Ainda mais preocupante é a abordagem dos trumpistas em relação à China. Pequim reivindica mais de 80% do Mar do Sul da China como prolongamento do seu território continental. Nos últimos anos aterrou espaços do mar no interior de grupos de rochedos e recifes, e entre esses grupos, criando ilhas aptas a abrigar infraestruturas, inclusive campos de pouso. Rex Tillerson, ex-CEO da Exxon-Mobil nomeado Secretário de Estado do Governo Trump, contestou com vigor a ação chinesa, ao declarar na sua audiência de confirmação perante o Senado: “Teremos de enviar um claro sinal à China de que, primeiro, tem de parar de construir novas ilhas e que, segundo, seu acesso a essas ilhas também não será permitido.” Tillerson não explicou como os EUA poderão incrementar sua ação contra a China no Mar do Sul, para além das operações já quase regulares da Marinha americana fazendo rondas para reafirmar a liberdade de navegação na área. Essas operações não têm intimidado os chineses, e as declarações de agora foram recebidas sem alarme, com comentários de altos funcionários reafirmando o direito da China de agir livremente no “seu território”. Mas há, sem dúvida, risco de guerra comercial e de um inesperado incidente que desande em choque armado. Possibilidade desse tipo será os EUA rejeitarem formalmente a política de “uma só China”. Quanto às confrontações no terreno do livre comércio, cabe assinalar que os EUA estão sem representação na Organização Mundial do Comércio (OMC), e a previsão é que o Representante de Trump só estará ativo em meados do ano. A China, enquanto isso, expande sua autoridade no quadro da OMC, apresentando propostas e promovendo reuniões de maneira a definir a agenda do ano de 2017.

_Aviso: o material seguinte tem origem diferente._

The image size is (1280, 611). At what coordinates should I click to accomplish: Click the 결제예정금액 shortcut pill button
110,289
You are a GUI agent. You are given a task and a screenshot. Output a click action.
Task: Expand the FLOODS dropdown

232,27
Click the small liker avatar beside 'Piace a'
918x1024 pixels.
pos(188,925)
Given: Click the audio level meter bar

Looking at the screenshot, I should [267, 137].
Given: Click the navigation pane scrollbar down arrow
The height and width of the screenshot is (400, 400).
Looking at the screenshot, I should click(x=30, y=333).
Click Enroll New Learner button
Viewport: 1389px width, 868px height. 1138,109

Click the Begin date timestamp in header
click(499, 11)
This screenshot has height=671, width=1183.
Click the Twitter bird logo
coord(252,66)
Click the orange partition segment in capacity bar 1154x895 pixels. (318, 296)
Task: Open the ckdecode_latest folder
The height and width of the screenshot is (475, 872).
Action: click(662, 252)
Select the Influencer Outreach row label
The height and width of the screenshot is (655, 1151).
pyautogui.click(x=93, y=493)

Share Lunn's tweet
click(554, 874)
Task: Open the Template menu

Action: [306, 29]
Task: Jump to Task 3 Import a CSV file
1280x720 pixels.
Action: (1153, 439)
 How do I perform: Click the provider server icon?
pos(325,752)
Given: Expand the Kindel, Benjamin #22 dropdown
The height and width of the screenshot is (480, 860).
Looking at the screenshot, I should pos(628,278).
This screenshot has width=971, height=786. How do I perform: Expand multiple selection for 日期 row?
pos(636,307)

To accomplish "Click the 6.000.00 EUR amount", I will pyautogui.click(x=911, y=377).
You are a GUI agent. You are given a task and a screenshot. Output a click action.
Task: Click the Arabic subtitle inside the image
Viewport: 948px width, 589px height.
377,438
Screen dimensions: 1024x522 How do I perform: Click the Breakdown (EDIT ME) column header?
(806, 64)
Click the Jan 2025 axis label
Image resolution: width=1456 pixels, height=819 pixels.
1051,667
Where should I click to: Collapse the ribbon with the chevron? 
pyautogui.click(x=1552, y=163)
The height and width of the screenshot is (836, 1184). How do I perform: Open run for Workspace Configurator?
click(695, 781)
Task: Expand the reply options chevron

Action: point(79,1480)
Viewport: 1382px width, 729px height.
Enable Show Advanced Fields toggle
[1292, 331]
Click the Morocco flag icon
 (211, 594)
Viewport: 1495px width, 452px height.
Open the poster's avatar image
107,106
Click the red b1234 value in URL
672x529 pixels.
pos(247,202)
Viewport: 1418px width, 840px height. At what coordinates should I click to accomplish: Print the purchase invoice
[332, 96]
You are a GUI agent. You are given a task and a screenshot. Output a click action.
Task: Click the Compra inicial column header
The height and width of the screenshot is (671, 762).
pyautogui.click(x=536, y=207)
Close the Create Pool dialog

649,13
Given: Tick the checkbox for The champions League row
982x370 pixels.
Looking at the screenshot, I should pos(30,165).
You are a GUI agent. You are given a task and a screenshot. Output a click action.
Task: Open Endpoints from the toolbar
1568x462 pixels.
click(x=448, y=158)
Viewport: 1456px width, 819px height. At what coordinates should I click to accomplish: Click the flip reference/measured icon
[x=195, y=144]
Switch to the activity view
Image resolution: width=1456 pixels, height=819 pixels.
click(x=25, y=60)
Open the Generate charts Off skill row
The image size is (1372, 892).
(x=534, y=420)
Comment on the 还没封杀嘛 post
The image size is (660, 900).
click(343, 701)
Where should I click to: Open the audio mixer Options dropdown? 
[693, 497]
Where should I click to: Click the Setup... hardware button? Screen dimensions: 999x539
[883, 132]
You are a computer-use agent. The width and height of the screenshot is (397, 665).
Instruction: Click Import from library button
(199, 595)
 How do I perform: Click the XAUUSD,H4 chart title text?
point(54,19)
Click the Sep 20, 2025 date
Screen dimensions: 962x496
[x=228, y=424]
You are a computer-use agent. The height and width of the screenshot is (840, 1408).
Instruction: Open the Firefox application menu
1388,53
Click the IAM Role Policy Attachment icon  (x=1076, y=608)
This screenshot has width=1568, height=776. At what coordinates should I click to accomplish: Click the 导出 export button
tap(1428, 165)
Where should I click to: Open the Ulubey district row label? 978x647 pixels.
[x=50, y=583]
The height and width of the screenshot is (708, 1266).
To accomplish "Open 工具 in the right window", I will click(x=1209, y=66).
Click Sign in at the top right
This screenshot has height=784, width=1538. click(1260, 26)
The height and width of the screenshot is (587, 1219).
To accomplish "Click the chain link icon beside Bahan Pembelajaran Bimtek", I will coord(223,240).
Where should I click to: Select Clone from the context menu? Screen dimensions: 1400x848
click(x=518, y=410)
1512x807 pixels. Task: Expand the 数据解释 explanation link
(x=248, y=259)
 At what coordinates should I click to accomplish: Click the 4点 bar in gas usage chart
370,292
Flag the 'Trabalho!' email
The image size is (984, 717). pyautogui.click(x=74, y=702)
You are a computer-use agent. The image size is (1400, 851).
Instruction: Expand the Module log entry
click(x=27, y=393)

Vou agora virar a página para um rápido exame das posições de Xi Jinping. Presidente da República Popular da China (RPC); Secretário Geral do Partido Comunista da China (PCC); e Presidente da Comissão Militar Central (órgão supremo das Forças Armadas chinesas); à frente da segunda maior economia do planeta, Xi Jinping é o único governante de peso mundial que pode ser contrastado com Donald Trump. Como este, Xi é um ardoroso nacionalista, preocupado em manter seu país em posição de liderança, mas ele rejeita o protecionismo econômico e o isolacionismo pregados por Trump. Agora em janeiro de 2017, Xi teve ampla oportunidade para expressar seu pensamento nessas matérias. No dia 17, discursando em Davos como o primeiro Presidente chinês a participar dessa reunião anual do empresariado mundial, Xi provocou aplausos delirantes ao apresentar-se como um poderoso líder comunista defendendo a globalização econômica e a abertura dos mercados. “Ninguém sairá vencedor de uma guerra comercial” – frisou. E no dia seguinte, sempre em Davos, Xi Jinping manteve uma longa conversa com o ainda Vice-Presidente dos EUA, Joe Biden, dando realce à sua visão, em desacordo com as ameaças de Trump, do relacionamento bilateral China-EUA: “Os interesses básicos dos povos de ambos os países e do mundo precisam que a China e os EUA trabalhem duro para formar um longo, estável e cooperativo relacionamento.” Horas depois do encontro com Biden, no dia 18, Xi Jinping chegou a Nova York para o discurso na ONU: “A era da hegemonia por parte de um só país acabou” – acentuou Xi, que continuou: “O único caminho para a comunidade internacional é de cooperação e de defesa das regras multilaterais.” Xi estendeu-se, depois, pela necessidade de todos os países terem suas posições levadas em conta, na ONU; alertou a comunidade internacional para que não se deixe ser desfeito o Acordo Climático de Paris; e propôs um novo acordo internacional tendo como alvo acabar com as armas nucleares.